Zur Notwendigkeit einer aufmerksamen Strategie gegen Rechts

Demokratinnen und Demokraten in Italien müssen sich nun geschlossen gegen diese Verfassungsreform zeigen. Meloni benötigt für die Durchsetzung in beiden Kammern eine Zwei-Drittel-Mehrheit, die sie bislang nicht besitzt. Sollte die Reform in einer der Kammern scheitern, so würde ein Referendum entscheiden. Auch hier ist es entscheidend, dass die demokratische Opposition geschlossen auftritt. Zuletzt ist es im Hinblick auf die nächste Wahl entscheidend, dass ein starkes Mitte-Links-Bündnis gemeinsam gegen das Regierungsbündnis antritt, sodass die im Wahlrecht vorgesehenen Ein-Personen-Wahlkreise nicht wie 2022 zu 80% an das rechte Bündnis fallen. In Italien selbst gilt es also, demokratische Bündnisse zu schmieden. 

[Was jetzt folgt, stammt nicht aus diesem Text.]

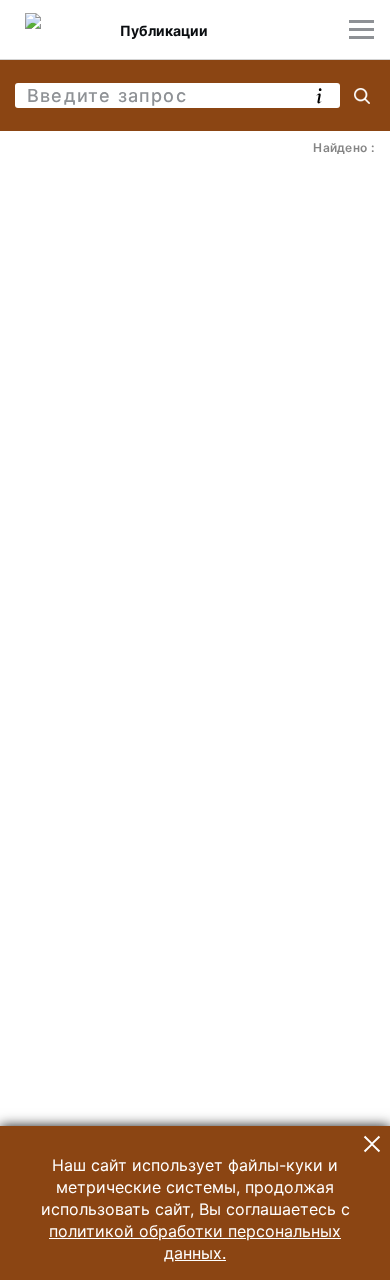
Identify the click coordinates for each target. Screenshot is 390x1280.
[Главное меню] (361, 29)
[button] (372, 1144)
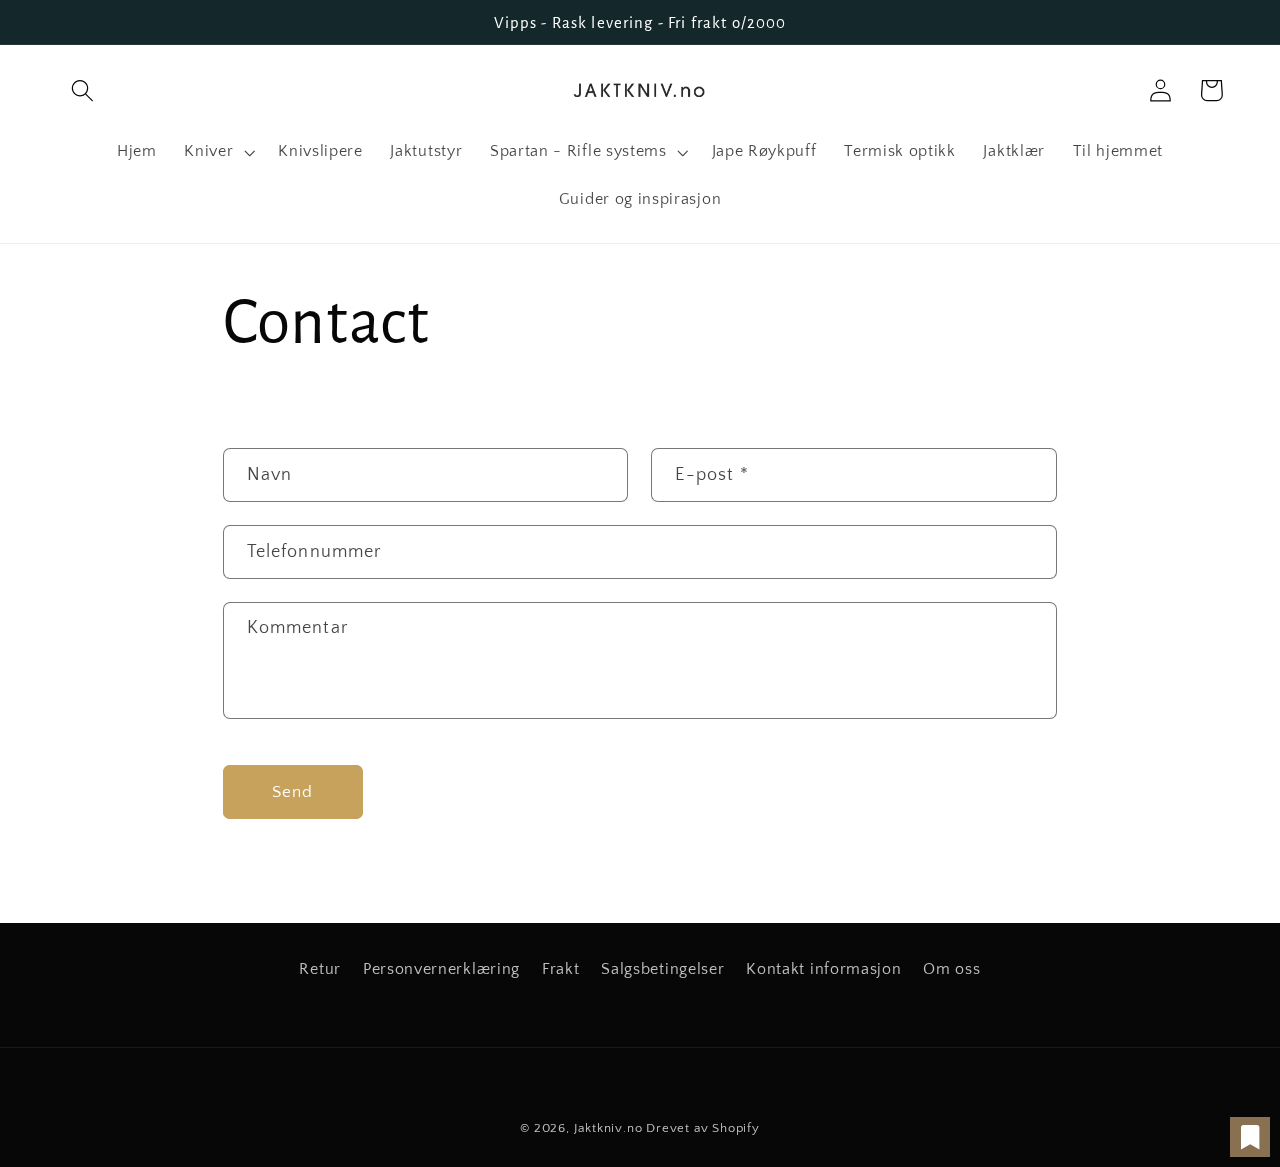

Europäische Demokratinnen und Demokraten hingegen müssen aufmerksam bleiben. Wir dürfen uns nicht der Illusion hingeben, Meloni regiere in Italien so zurückhaltend wie ihre Außenpolitik zunächst vermuten lässt. Im Gegenteil versucht sie, ihre Macht langfristig zu sichern und das italienische politische System zu autokratisieren. Sobald sie das erreicht hat, wird sie auch in ihrer Außen- und Europapolitik aggressiver auftreten, um ihre Wählerschaft zu befriedigen. Dazu dürfen wir es nicht kommen lassen und müssen die Europäische Union befähigen, «democratic backsliding» im Inneren der Union aktiv und effektiv entgegenzutreten. Der Konditionalitätsmechanismus im Haushalt kann dafür nur ein Instrument in einem umfassenden Paket «Demokratische EU» sein. Mit ihrer historischen Erfahrung im Kampf gegen Rechtsextremismus ist die Sozialdemokratie ein idealer Ort, diese Instrumente weiterzuentwickeln.